No wine region has had a better run than the southern Rhone over the last 20 years. We have tasted copious examples of Chateauneuf over that time frame. While there are numerous outstanding vintages (2015, 2010, 2007, 2005), in our minds 1998 still reigns supreme. In every great vintage there have been great examples of the genre, but a few that were perhaps a little over the top. One of the exceptions is 1998. Virtually everything we have had the opportunity to taste from the vintage has been impressive for both richness and balance. Sadly, we drank most of our 1998s a fair bit ago though we never stopped looking for that rare opportunity to grab another example of this wonderful vintage. As they say, ‘seek and ye shall find’, and we found a gem.
We saw the 1998 Chateau La Gardine on a European suppliers list and could not wait to explore the possibilities further. Of course given that the wine was twenty years old, we wanted to make sure the juice was in great shape. We requested a sample from the European purveyor and they sent one. Ignoring our own rules of letting bottles settle down for a few days after being shipped, we pretty much opened the bottle as soon as we could get it out of the box. The wine showed beautifully literally right off the truck, which caused to scramble to secure every last bottle we could.
Chateau La Gardine was one of our house favorites early on in our formative years with Chateauneuf, and we fondly remember this from when we sold it the first time around.

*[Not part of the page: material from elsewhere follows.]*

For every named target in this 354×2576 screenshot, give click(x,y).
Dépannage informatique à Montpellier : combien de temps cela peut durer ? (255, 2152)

The wine was round, and well proportioned (still is), with a definite leaning to darker red fruits in its profilewith a surprising elegance that few Chateauneuf vintages that were this ripe possessed. The distinctive bottle also made the wine memorable, or a least immediately recognizable. The story goes that when Gaston Brunel first wanted to expand his cellar, while he was digging in the ground, he found a mouth-blown bottle. He loved its distinctive look and decided to use a similar shape for all his wine. At the beginning, he had to go all the way to Italy to find a glass supplier that was able to make it. Since 1964, all of their wines have come in the unique ‘La Gardine’shaped-bottle.
The Chateau La Gardine Chateauneuf 1998 itself shows a lovely mulberry color with a pure nose of black raspberry, spice and hints of pepper. In the mouth there are additional streaks of earth, meat, and chocolate along with the insistent, polished fruit. The finish shows a bit of minerality as well as coffee/chocolate component. The weight and impression lean more towards a riper Pinot Noir as opposed to the almost oppressive jamminess that occurs in some wines in warmer vintages. It is a captivating experience and an example of a Chateauneuf that has aged beautifully and can still go a bit longer (though it is in a lovely place right now).
There’s pedigree here, too, as well as a flurry of scores including 92 points from Wine Advocate’s Jeb Dunnuck (also listed on his own website) from a tasting done in 2015. He suggests the wine still has 5-7 years of life ahead. The original Wine Spectator review from 2000 was most enthusiastic and the wine not only got a 94 point review and a Spectator Selection nod, but was #22 in that year’s Top 100. The review said, “A wonderful, masterful wine. Both firm and opulent, it displays a nice dig into the Rhône terroir as it brings out wet earth, mineral and an interesting, chewy tannin structure. A high-voltage drinking experience, with lots of fruit, spice and mocha. Best from 2003 through 2020.”
It’s all of that. As to the wine lasting 5-7 more years, it certainly can. The question is whether one can leave it alone for that long. It is a rather spectacular drinking experience at its peak, with some 20 years of age already done for you. This is a rare opportunity for Chateauneuf lovers, a refined and beautifully poised example from a notable producer from one of the best vintages ever. As you probably guessed, quantities are finite. Good hunting.